### TEXT SHOWN
I feel the urge to intervene in the debate regarding Jonas' latest injury and various estimates on recovery time.
I am even more reserved about commenting on Jonas' condition after the P-N crash than post last year's Itzulia's many severe physical consequences for Jonas.
As an analogy, I would like to share a personal story.
In January 2023, my wife had a concussion that knocked her out a bit, but still continued the next day in her running club and the following day entered a long-awaited party with her old school friends. Similar to Jonas continuing his ride to the finish line during the fateful stage of this year's P-N.
3 am in the night, 69 hours after her indident, she woke up and wanted to be transported to the hospital, and she was not used to being like that. 20 difficult months passed, where she had to withdraw from everything, reduce her working hours, leave everything at home before she could do anything again, but then 1 month later she had a small concussion again here in November '24, and now it is not just back to zero, but worse than post effects of her first concussion. so I've had to take her out of the equation with pretty much everything on the family front and just stand under the waterfall and hope that the day comes when she's fully recovered.
######
### GIVEN INFORMATION
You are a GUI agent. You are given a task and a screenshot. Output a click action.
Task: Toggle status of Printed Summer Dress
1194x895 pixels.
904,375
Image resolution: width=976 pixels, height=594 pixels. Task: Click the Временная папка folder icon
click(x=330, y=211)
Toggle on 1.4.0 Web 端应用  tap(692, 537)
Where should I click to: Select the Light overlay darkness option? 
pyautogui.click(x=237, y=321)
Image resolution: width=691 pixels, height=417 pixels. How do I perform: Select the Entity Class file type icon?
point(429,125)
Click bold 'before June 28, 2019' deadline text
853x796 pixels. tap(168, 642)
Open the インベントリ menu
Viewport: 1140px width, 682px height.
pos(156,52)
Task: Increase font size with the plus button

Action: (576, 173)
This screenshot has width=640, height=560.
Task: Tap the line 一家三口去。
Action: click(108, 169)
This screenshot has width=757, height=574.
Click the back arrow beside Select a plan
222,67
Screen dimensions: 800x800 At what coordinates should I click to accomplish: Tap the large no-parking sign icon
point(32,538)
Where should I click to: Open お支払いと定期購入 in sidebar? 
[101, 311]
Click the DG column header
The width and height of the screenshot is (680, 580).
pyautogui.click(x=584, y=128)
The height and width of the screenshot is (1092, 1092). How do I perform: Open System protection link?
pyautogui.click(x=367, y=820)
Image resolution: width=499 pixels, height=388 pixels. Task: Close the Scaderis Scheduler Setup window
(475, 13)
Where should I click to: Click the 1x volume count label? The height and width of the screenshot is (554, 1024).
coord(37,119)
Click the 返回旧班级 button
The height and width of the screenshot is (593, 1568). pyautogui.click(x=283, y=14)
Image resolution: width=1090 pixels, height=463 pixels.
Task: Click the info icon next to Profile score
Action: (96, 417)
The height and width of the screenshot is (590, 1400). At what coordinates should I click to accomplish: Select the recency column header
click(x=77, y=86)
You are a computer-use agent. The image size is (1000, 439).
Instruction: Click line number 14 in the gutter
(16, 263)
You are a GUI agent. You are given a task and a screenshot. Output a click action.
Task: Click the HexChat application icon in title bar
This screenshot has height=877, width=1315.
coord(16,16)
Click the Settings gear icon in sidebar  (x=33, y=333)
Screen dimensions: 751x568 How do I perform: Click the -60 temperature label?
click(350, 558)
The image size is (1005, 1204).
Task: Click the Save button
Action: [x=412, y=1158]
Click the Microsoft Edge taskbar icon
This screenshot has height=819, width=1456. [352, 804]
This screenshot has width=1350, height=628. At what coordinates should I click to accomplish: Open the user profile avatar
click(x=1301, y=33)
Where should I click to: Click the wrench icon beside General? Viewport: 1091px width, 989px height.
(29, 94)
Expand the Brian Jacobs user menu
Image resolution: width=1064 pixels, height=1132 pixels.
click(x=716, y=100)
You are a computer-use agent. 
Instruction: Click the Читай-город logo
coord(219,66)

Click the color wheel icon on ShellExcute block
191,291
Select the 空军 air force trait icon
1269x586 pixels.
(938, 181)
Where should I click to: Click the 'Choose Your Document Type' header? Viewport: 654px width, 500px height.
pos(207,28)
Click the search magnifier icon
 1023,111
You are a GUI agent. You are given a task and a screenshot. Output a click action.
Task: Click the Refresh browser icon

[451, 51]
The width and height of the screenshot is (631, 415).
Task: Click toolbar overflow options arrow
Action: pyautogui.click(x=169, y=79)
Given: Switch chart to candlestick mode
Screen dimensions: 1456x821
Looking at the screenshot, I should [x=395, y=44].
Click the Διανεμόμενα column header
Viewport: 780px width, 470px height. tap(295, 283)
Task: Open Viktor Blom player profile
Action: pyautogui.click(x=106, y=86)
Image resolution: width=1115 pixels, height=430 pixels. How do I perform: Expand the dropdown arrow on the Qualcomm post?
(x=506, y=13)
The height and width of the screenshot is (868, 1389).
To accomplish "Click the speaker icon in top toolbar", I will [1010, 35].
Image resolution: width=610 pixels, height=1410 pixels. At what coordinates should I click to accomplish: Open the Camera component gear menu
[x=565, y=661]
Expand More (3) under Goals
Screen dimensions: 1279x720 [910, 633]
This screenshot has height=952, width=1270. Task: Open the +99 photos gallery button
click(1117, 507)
######
• YOUR TASK: Resume the post about Jonas' crash injury and the concussion comparison, writing on from its last sentence.

• TASK RESULT:
When it comes to the skull and the gray matter that hides behind it, pro riders are not superhumans here.
The long time side effects of a concussion can be far more complex than a lung puncture/collapse.
Regarding Pogi's crash in Strade, I actually didn't think so much of a direct concussion as I thought maybe a misalignment of the neck.
If I have to come up with yet a personal anecdote, I had a crash on my bike over a decade ago, a person stepped out onto the bike lane without orienting himself. I fell heavily head first, halfway into the person, halfway down into the asphalt, but my helmet took most of it. Coincidently it happened to be a young medical student who wanted to check me and see if I was OK. I was irritated and had to rush to an important morning meeting. But when the meeting started, I felt nauseous and the world spun around for me.
I went to the doctor, who couldn't find anything related to a concussion. I did get a general health check-up, as I was set for participating in the La Marmotte bike race 3 weeks later (no DNS, was accomplished successfully

).
But 2½ years of sudden migraine attacks had to pass before I found the right chiropractor. She could immediately say that my head was "loosely sitting on top of my body". And just the first real crack in my neck by her and it felt like 10 elephants were being removed from my shoulders, besides like a tunnel vision that instantly disappeared; suddenly felt like I could see the world around me with much broader FOV. This after having consultet another chiropractor of whom had also twisted my head around. But it was not only the upper cervical vertebrae but also one of the upper spinal vertebrae.
This is just to nuance the debate a bit regarding injuries and when it comes to the substance between the ears, it can get really hairy.
Of course, I hope that it is not career-changing in the same ways that it has been for other riders.